Undue reliance should not be placed on these forward-looking
statements as there can be no assurance that the plans, intentions
or expectations upon which they are based will occur. By their
nature forward-looking statements involve assumptions and known and
unknown risks and uncertainties, both general and specific, that
contribute to the possibility that the predictions and other
forward-looking statements will not occur. Some of the assumptions
made by Lakeview, upon which such forward-looking statements are
based include, but are not limited to: the closing of the
Transaction on the terms set out herein or at all, the payment of
the reverse termination fee in certain circumstances, and the
receipt of requisite approvals and financing for the
Transaction.
A number of factors could cause actual results to differ
materially from those expressed or implied by the forward-looking
statements, including, but not limited to: prevailing economic
conditions; unexpected changes in the financial markets (including
in the trading price of the securities of Lakeview); changes in the
general economic and business conditions of one or more of Lakeview
and its subsidiaries, and any of the conditions to the Transaction
not being satisfied. Should any of the risks or uncertainties
facing Lakeview and its subsidiaries materialize, or should
assumptions underlying the forward-looking statements prove
incorrect, actual results, performance, activities or achievements
could vary materially from those expressed or implied by any
forward-looking statements contained in this news release. Readers
are cautioned that the foregoing list of risks is not exhaustive.
Additional information on these and other factors that could affect
the operations or financial results of Lakeview and its
subsidiaries are included in the information circular in connection
with the meeting to approve the Arrangement, a copy of which will
be available under Lakeview's profile on SEDAR (www.sedar.com).

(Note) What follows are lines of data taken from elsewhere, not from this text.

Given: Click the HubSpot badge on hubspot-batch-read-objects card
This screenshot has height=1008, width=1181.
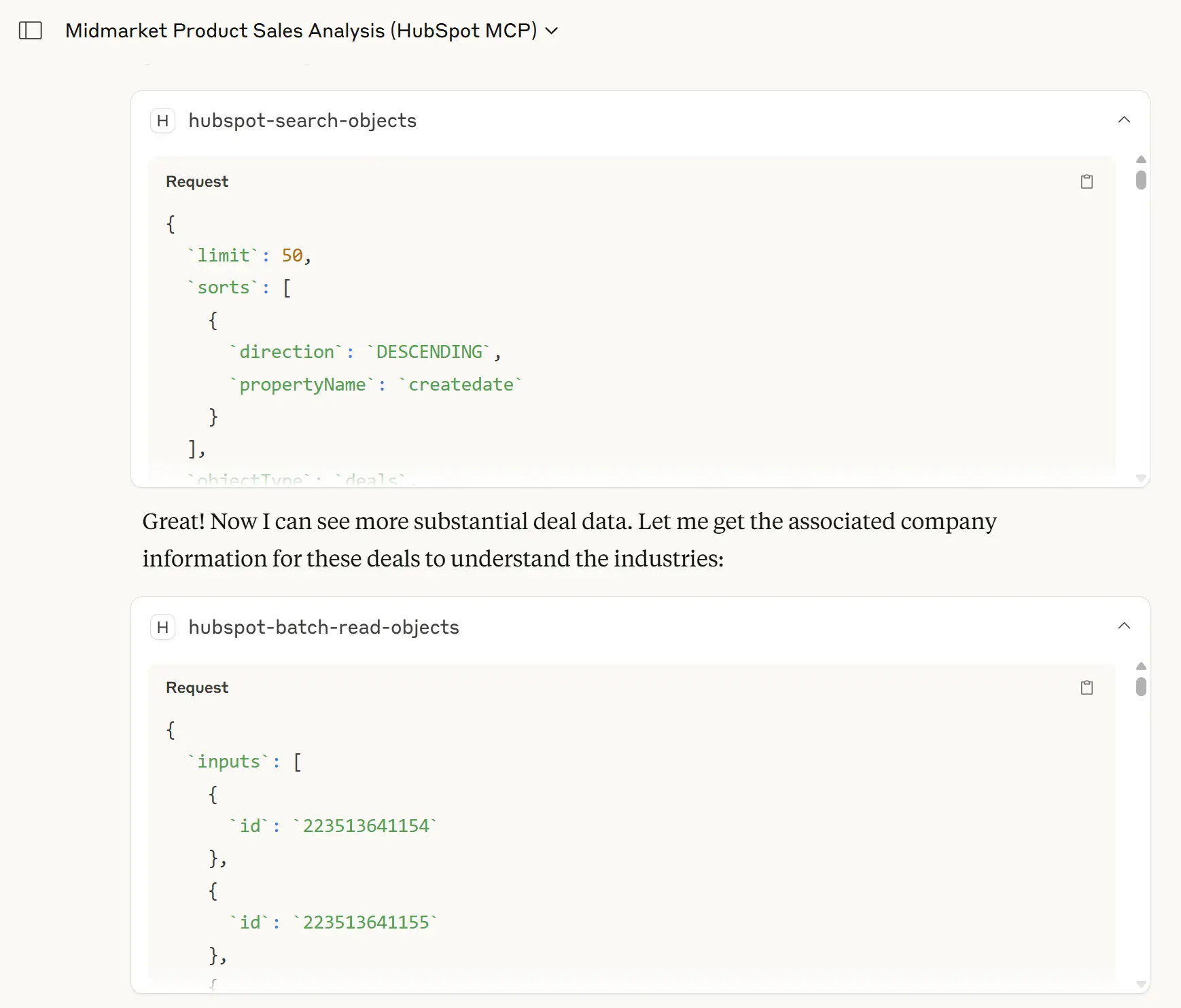Looking at the screenshot, I should (162, 628).
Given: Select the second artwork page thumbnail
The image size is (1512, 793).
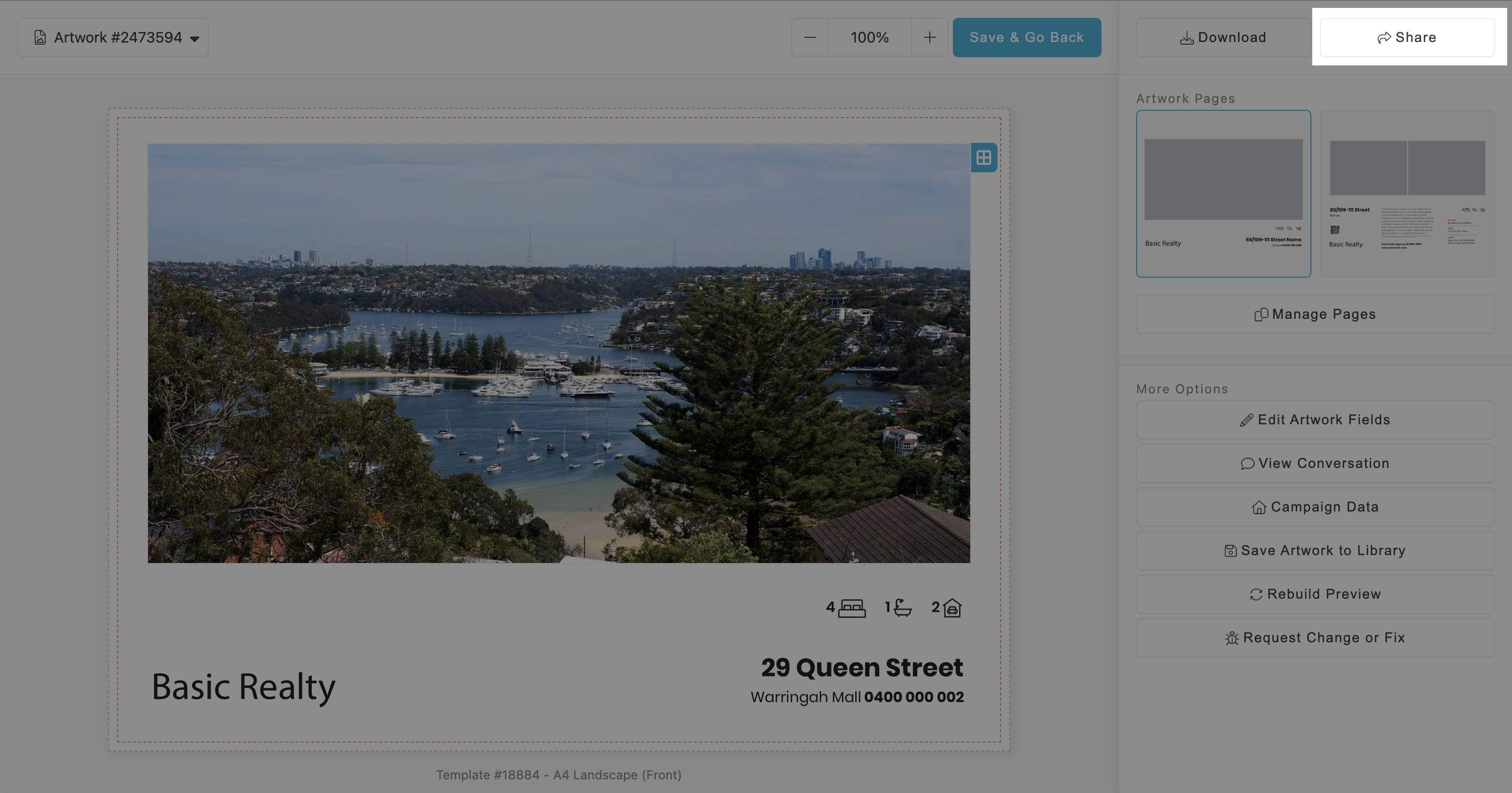Looking at the screenshot, I should [x=1407, y=194].
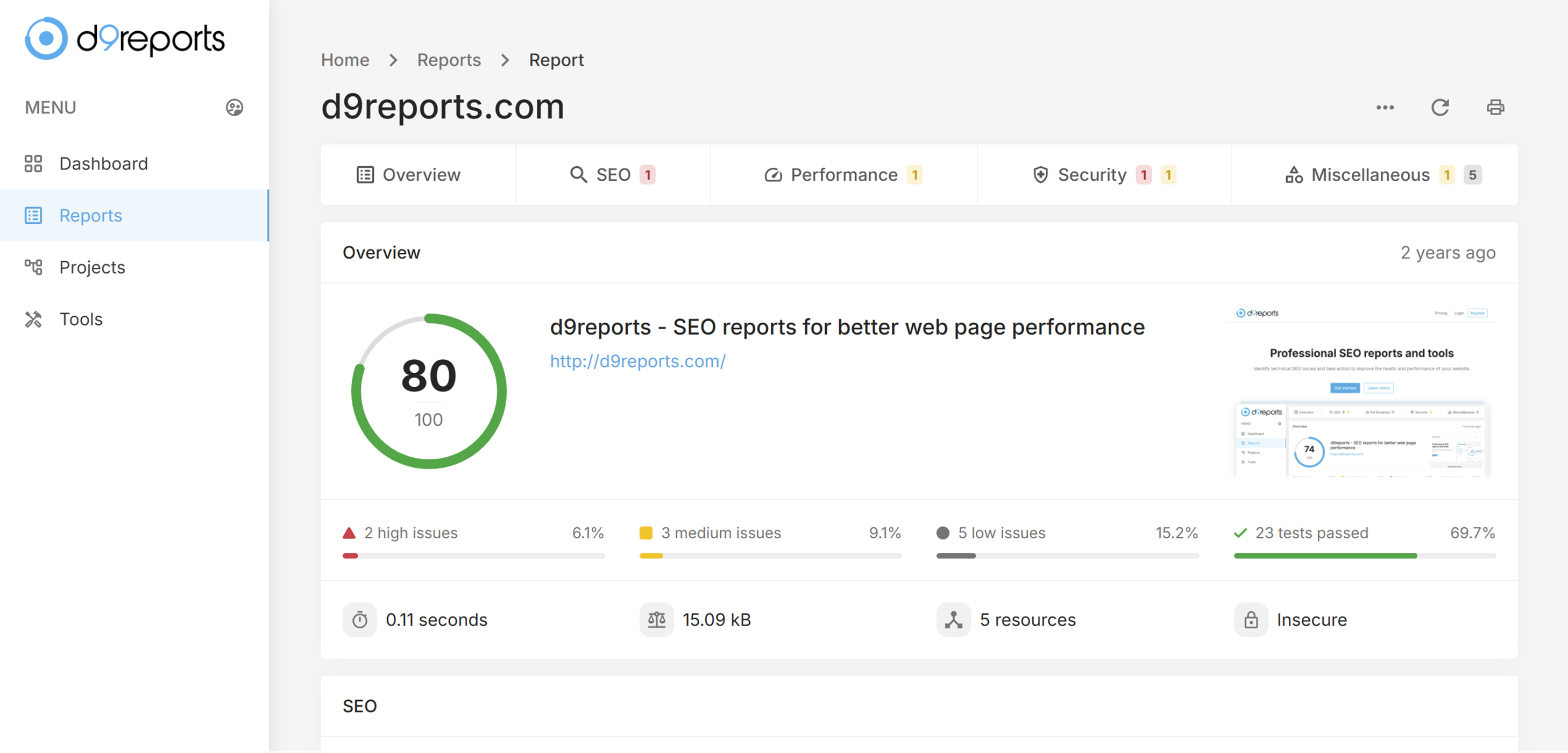Switch to the Performance tab
This screenshot has width=1568, height=753.
click(843, 175)
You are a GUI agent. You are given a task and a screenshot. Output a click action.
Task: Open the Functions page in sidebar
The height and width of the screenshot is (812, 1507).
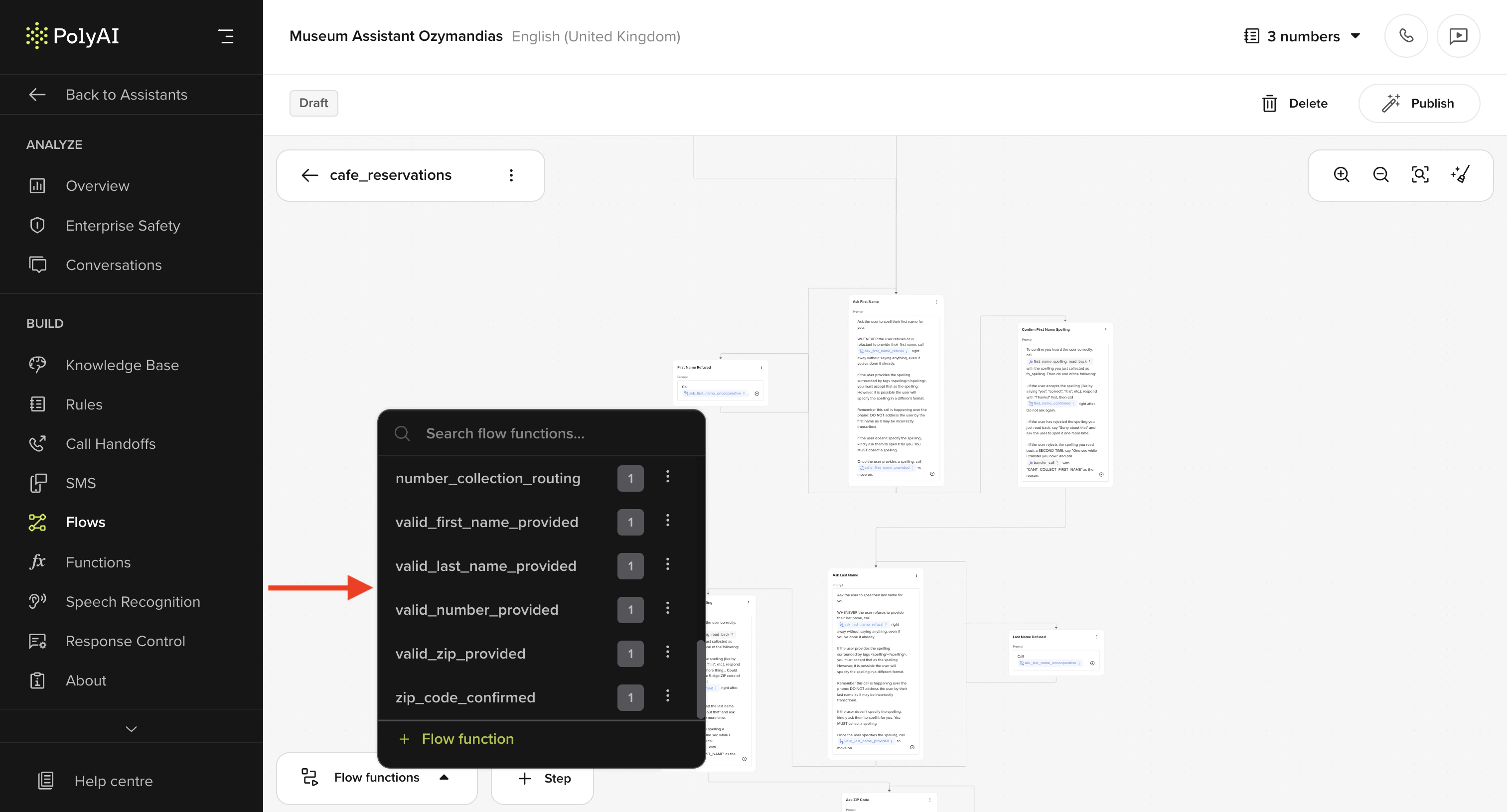(98, 562)
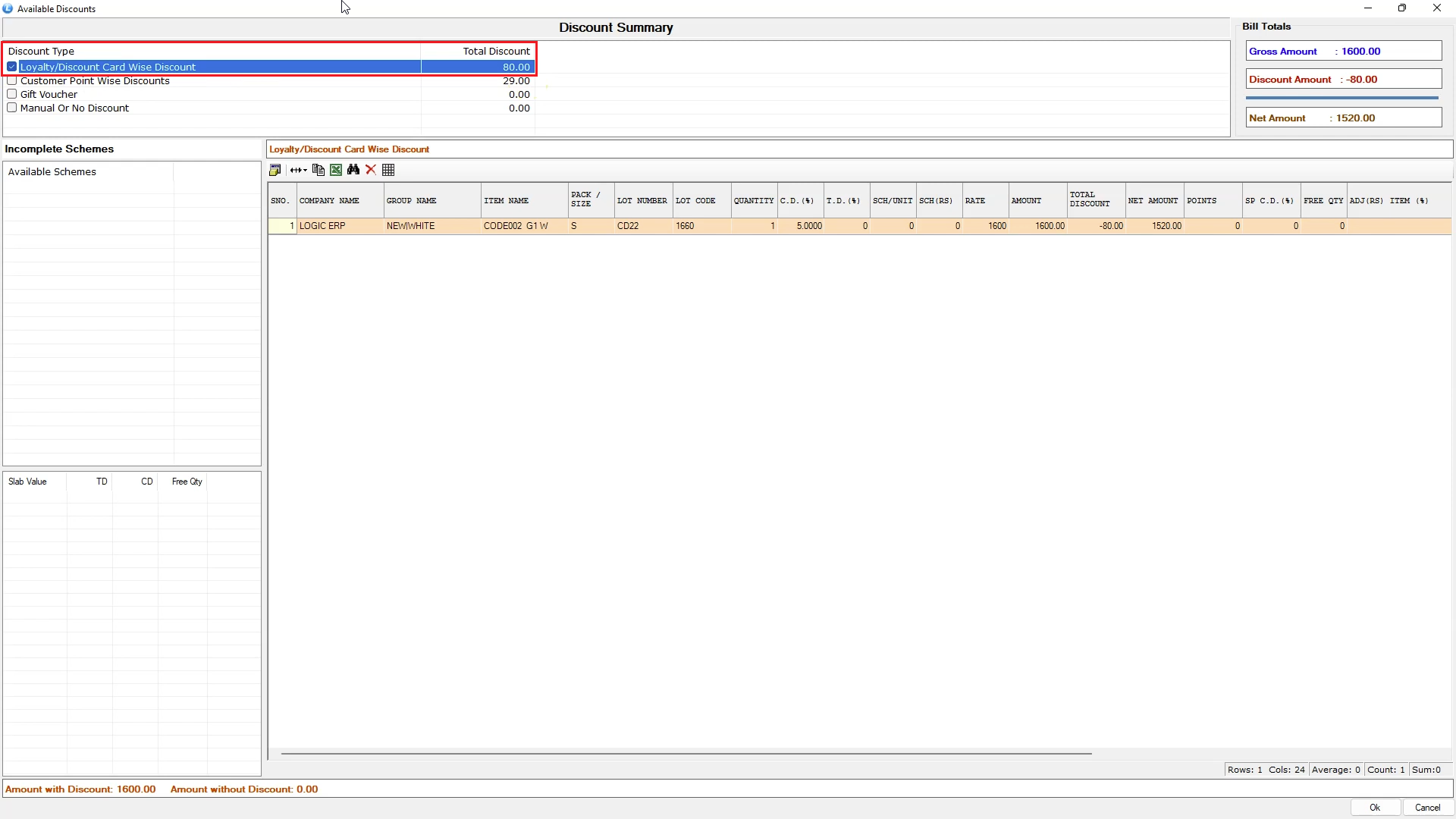Viewport: 1456px width, 819px height.
Task: Click the save layout icon in grid toolbar
Action: (x=275, y=170)
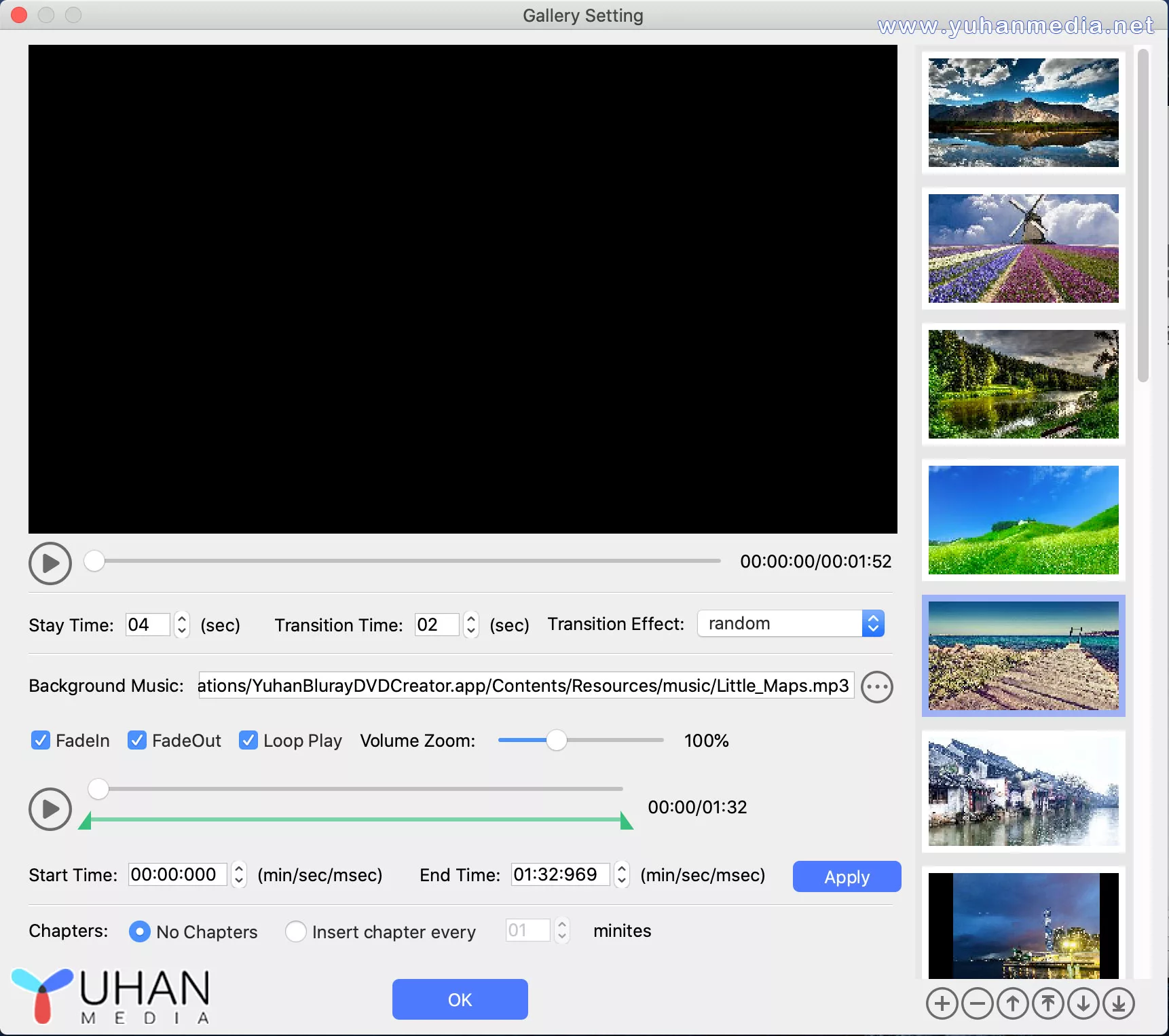Viewport: 1169px width, 1036px height.
Task: Select the Insert chapter every radio button
Action: 296,931
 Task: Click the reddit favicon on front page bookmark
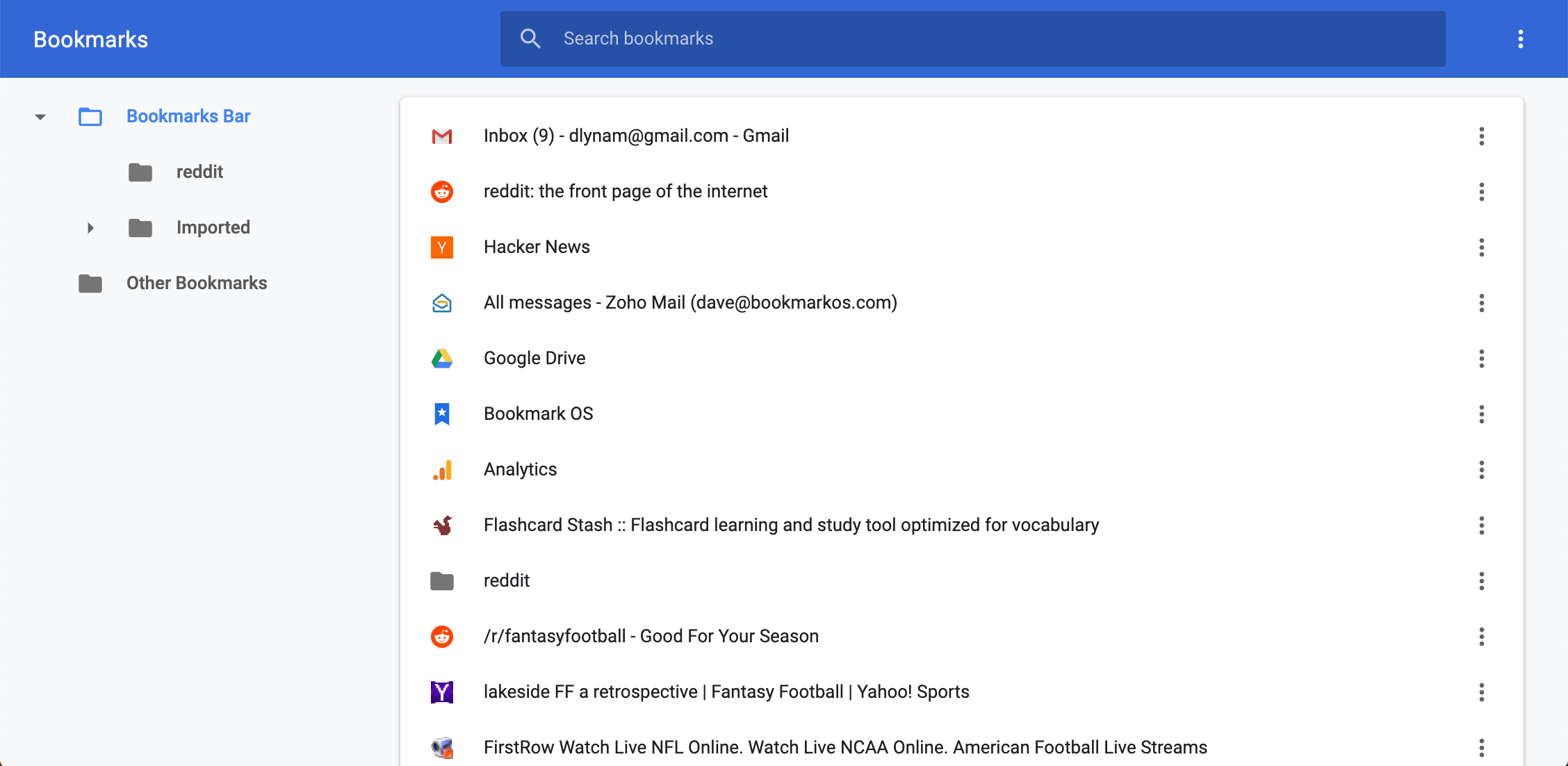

Although Lakeview believes that the expectations represented by
any forward-looking statements contained herein are reasonable
based on the information available to it on the date of this news
release, management cannot assure investors that actual results,
performance or achievements will be consistent with these
forward-looking statements. Any forward-looking statements herein
contained are made as of the date of this news release and Lakeview
does not assume any obligation to update or revise them to reflect
new information, events or circumstances, except as required by
law.
Neither the TSX Venture Exchange nor its
Regulation Services Provider (as that term is defined in policies
of the TSX Venture Exchange) accepts responsibility for the
adequacy or accuracy of this release.